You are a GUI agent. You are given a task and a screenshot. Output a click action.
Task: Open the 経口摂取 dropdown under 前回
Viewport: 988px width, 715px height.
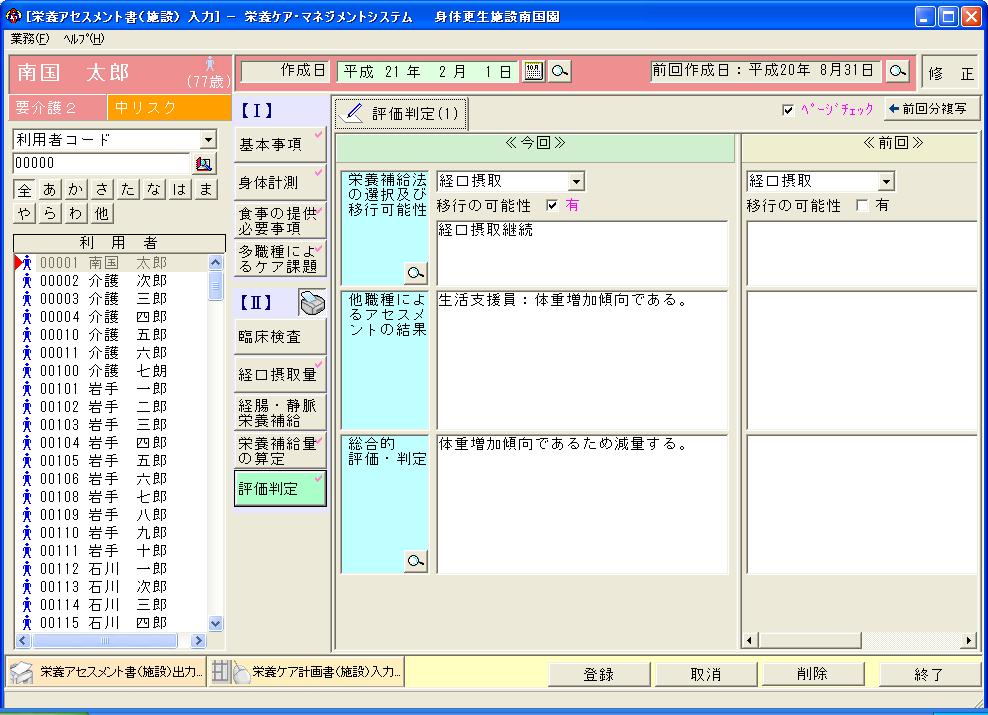[886, 182]
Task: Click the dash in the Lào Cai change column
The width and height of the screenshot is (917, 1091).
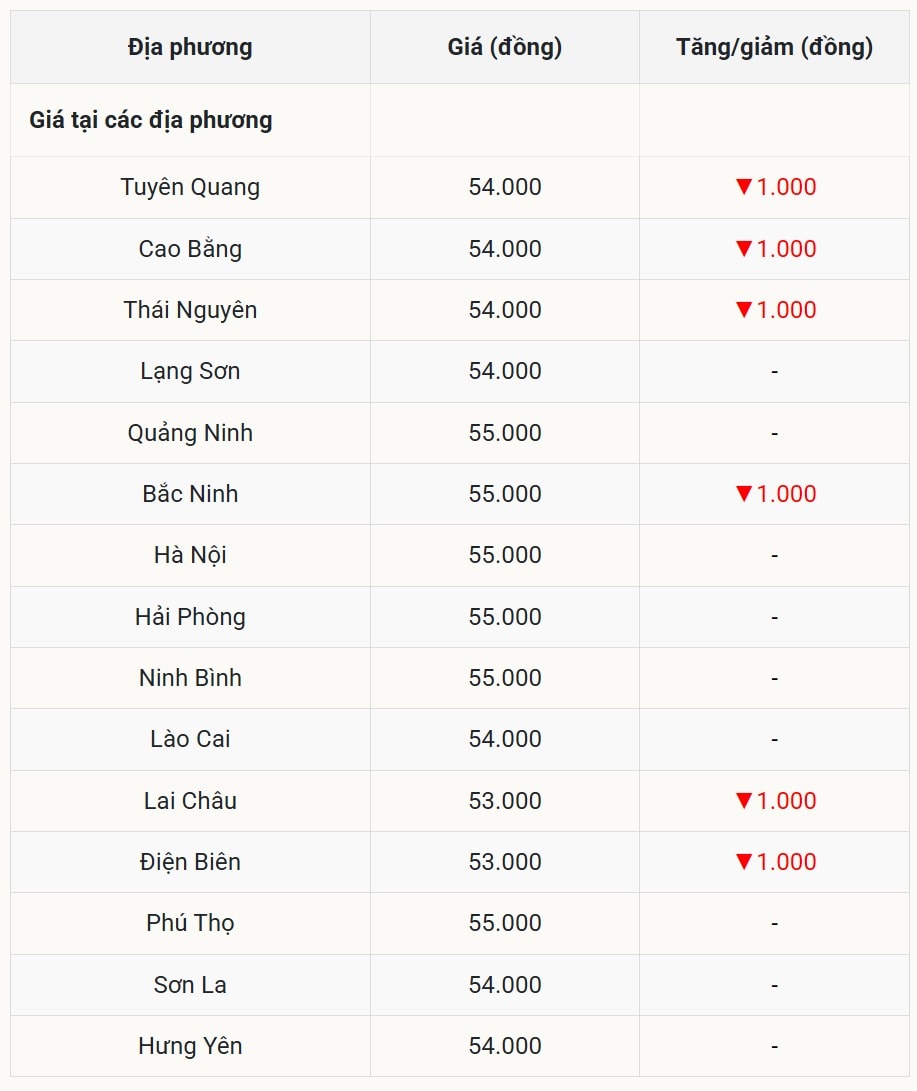Action: tap(774, 740)
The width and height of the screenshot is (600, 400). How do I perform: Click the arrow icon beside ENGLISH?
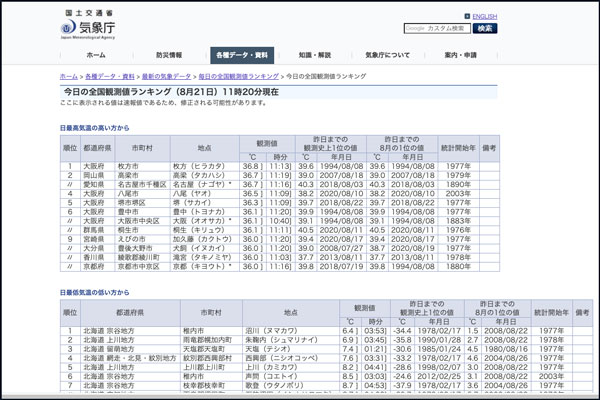pos(465,16)
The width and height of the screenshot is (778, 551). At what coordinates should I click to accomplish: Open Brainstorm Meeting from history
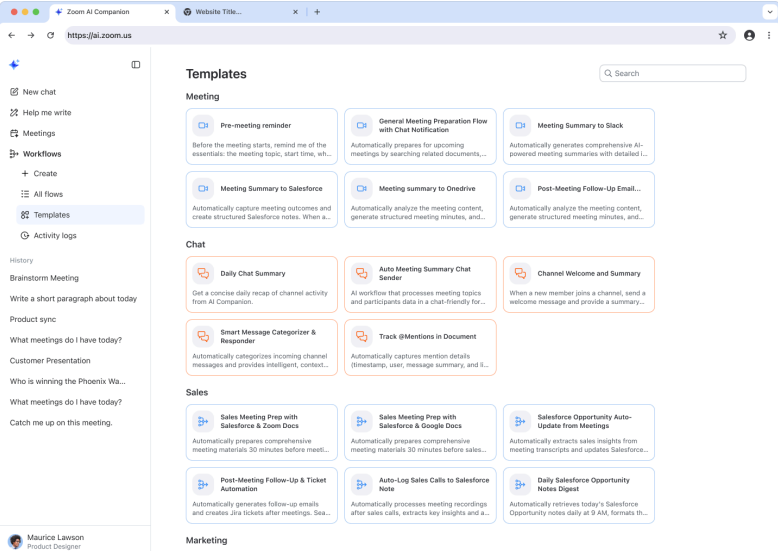click(44, 278)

--------

● **WORK REQUIRED**
Render the records from the line with "The width and height of the screenshot is (778, 551)." to the end as a Markdown table with the columns Row and Text, numbering each row and putting the line beside it. Skip blank lines and leave out the pictures.

● **SOLUTION**
| Row | Text |
|---|---|
| 1 | The width and height of the screenshot is (778, 551). At what coordinates should I click to accomplish: Open Brainstorm Meeting from history |
| 2 | click(44, 278) |